WHAT THE TASK REQUIRES: Exactly the lines from the one containing "Given: Click the" through the final line of the data are to be written out again, with nothing added.

MATERIAL FOR THE TASK:
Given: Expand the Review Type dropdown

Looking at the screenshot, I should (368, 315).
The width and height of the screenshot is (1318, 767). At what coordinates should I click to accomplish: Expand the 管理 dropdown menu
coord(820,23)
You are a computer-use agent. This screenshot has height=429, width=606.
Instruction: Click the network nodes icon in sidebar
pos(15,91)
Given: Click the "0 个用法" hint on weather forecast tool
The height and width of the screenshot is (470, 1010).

SOLUTION FOR THIS TASK:
Given: Click the "0 个用法" hint on weather forecast tool
The height and width of the screenshot is (470, 1010).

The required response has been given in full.